We had gone to the K-Mart in a larger, nearby town, a store that I saw as perfectly representing consumerism. With its garish overhead fluorescent lights and ever-present, non-descript canned music, it had millions of products. I felt confused, detached and a bit angry.

To be honest, I may not have been too happy about the whole idea of “going shopping,” not one of my favorite pastimes. But the K-Mart experience I found to be especially annoying. We were looking at window shades, and I was frustrated by the need to decide among so many choices.

Rotating Blue Light

Just as I was trying to help make a decision, a blue, rotating light began to spin on the ceiling near us and a loud, animated voice announced the arrival of the “blue light special.” That did it. I threw down the window shade I was holding and tramped out of the store.

Ok, so I may have overreacted – and I’ve now grown accustomed to the K-Marts, Wal-marts and Targets – but I believe that U.S. consumerism was out-of-control then and is even more so now. It is, in my opinion, a major distraction for people searching for God and a barrier between us and an appreciation for the plight of God’s poor.

Life’s blue-light special is the discovery of God’s love and generosity. Just think what it would mean if we took God seriously. The antithesis of a K-Mart experience, we would feel God’s presence and have peace – with ourselves and others.

Let’s face it, we’re inundated with consumer messages, so much so that we’re mostly unaware of them. I watch a lot of baseball, and baseball broadcasts are among the worst on TV in the number of ads per program. Three or four ads are crammed into each half inning of a nine-inning game. And ads fill the screen during every pitching change, every time there’s the slightest break in the action.

Ads are almost always manipulative. In a review of his new book, “The Market as God” in the National Catholic Reporter, Harvey Cox – among the country’s most famous and respected Protestant theologians – writes that our veneration of stuff is among the modern substitutes for religion. Unlike religion, however, ads engage only our emotions.

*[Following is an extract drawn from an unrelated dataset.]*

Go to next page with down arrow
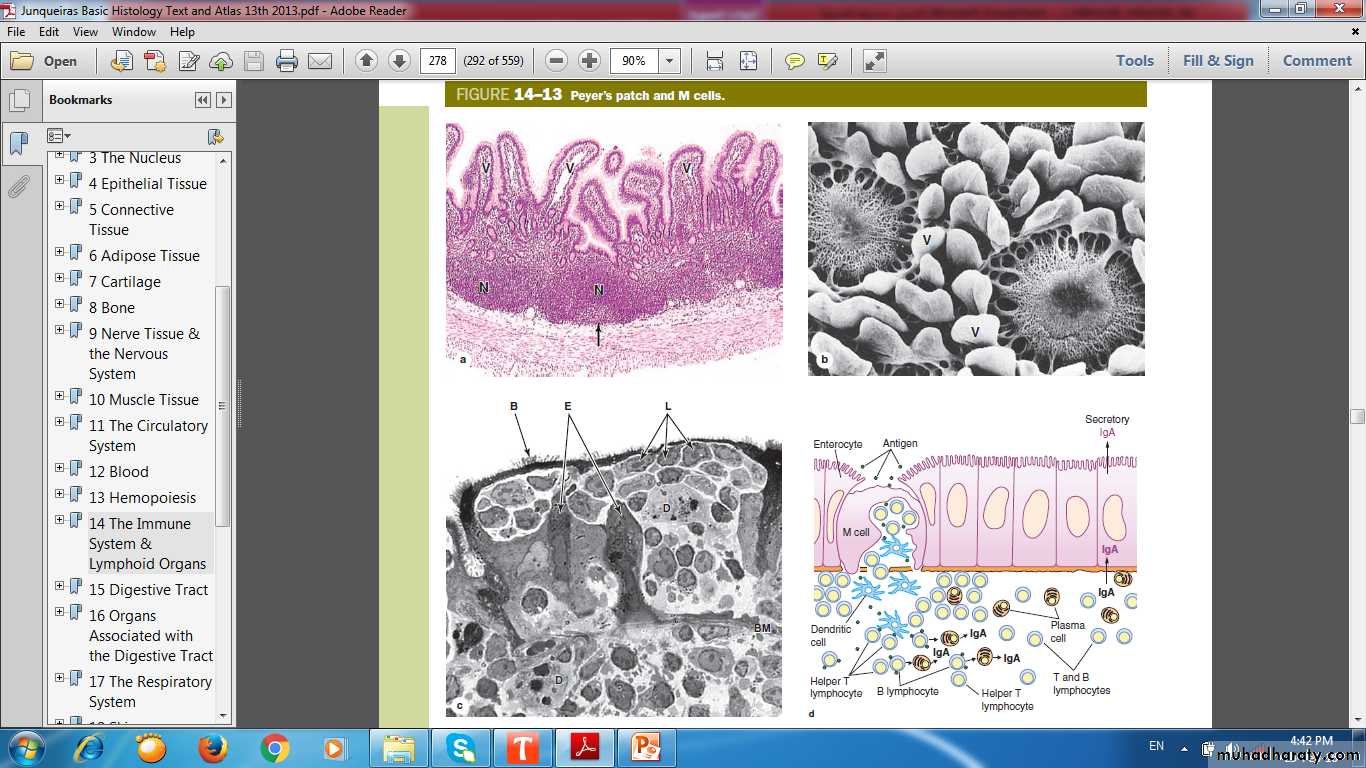click(x=399, y=61)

Cox is paraphrased as saying that “the quick delivery of multitudinous digital images and messages to our brains via televisions, tablets and cell phones communicates to our emotional selves rather than to our analytical and reflective selves.”

Ads target our weaknesses, not our strengths. If you have any doubt where young people AREN’T getting their news these days, tune in to a network evening news program. An overwhelming amount of advertising is from drug companies, appealing to older audiences.

The ads don’t explain the nature of the drug or even tell you why you need it. That would elicit a rational response. No, they generally show older people playing in a swimming pool, throwing a ball on a beach or running a marathon. The idea is that the drug being pedaled will keep you young and help you avoid death.

“…The market has taught us to speak the language of feelings and to imitate the people we see in our mass media,” the article says.

So, what’s so wrong with consumerism and what does it have to do with the skeptic’s search for God?

Worship of False Gods
Consumerism is the modern version of the worship of false gods, condemned so vehemently in the Hebrew Bible. It distracts us from the search for God and replaces the quest for God-like values with the pursuit of stuff.

“The great danger in today’s world, pervaded as it is by consumerism, is the desolation and anguish born of a complacent yet covetous heart, the feverish pursuit of frivolous pleasures, and a blunted conscience,” writes Pope Francis in his encyclical “The Joy of the Gospel.”

“Whenever our interior life becomes caught up in its own interests and concerns, there is no longer room for others, no place for the poor. God’s voice is no longer heard, the quiet joy of his love is no longer felt, and the desire to do good fades.”